Биографическая статья об Эльзе Гидлоу (на английском языке). Фотография.

Elsa Gidlow

by Susan Stryker, Director, GLBT Historical Society

Lesbian pioneer Elsa Gidlow has been in the news recently, in spite of the fact that she died in 1986.

A few weeks ago the State of California released records of hearings conducted throughout the state in the 1950s and ’60s by the federal government’s very own witch-hunting organization, better known as the House Un-American Activities Committee (HUAC). HUAC investigated Hollywood writers suspected of scripting subversive movie plots, hounded University of California professors who refused to sign loyalty oaths, harassed labor leaders, and generally made life miserable for anybody who’d had a thought that strayed somewhere to the left of reactionary Senator Joseph McCarthy and FBI boss J. Edgar Hoover.

Gidlow was called in for questioning by HUAC mostly because she was a white woman living in Marin County in an openly lesbian relationship with a woman of color from the Carribean.

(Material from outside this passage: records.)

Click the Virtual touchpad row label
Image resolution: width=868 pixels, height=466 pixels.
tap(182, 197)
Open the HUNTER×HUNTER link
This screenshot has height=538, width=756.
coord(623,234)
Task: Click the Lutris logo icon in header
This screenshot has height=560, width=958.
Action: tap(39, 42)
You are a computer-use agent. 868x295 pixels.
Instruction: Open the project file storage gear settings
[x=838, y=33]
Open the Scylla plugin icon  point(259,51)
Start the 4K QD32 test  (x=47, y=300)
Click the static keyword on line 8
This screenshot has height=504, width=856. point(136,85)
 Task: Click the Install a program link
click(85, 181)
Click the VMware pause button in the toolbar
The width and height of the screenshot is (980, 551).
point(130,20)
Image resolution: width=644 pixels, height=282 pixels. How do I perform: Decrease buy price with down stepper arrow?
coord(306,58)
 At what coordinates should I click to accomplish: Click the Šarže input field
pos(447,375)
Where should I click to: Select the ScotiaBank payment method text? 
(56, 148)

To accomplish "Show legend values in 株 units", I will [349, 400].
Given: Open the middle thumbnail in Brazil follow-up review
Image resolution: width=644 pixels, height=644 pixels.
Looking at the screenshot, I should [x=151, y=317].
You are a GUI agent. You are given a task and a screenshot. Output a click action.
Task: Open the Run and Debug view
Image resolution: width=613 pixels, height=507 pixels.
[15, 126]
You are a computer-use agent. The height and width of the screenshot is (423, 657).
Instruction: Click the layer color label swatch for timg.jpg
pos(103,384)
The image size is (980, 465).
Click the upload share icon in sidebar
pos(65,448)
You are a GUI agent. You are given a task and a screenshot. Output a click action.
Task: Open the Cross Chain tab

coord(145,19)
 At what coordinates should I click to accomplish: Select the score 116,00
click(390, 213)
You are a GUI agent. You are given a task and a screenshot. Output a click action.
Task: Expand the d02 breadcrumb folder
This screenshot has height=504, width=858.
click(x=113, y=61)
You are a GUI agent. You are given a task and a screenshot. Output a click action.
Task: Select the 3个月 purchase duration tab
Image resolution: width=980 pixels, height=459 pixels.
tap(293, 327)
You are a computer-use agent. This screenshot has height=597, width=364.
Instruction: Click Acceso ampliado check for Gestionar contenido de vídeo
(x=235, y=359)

She had nothing but nasty things to say to the Feds about communists, the recently released records revealed, since her own political sympathies lay with the anarchists who considered Marxism just another ideology of state-sponsored oppression.

Gidlow, pictured here with her lover Isabelle Quallo on a trip through the American Southwest in the 1950s, had been born in England in 1898. She moved with her family to Canada in 1904 and spent her young adult years in Montreal. A freelance journalist who wrote the first volume of explicitly lesbian love poetry published in North America, Gidlow moved to San Francisco in 1926 after spending a few years in New York.

Gidlow was part of Northern California’s bohemian intellectual and artistic scene for over 50 years. She was friends with Ansel Adams and Kenneth Rexroth, among many others. Along with Alan and Jano Watts, she co-founded the Society of Comparative Philosophy and helped popularize Budhism among non-Asian Americans. She was involved with the early lesbian social and advocacy organization, the Daughters of Bilitis, during the 1950s, and was part of the psychedelic counterculture of the ’60s. In the ’70s she was recognized as a foremother of the lesbian feminist community, and her “Druid Heights” estate in rural Marin County became something of a women’s retreat, as well as a secluded sanctuary for artists and cultural activists of all sorts.

Gidlow once said, “We consider the artist to be a special sort of person. It is more likely that each of us is a special sort of artist.”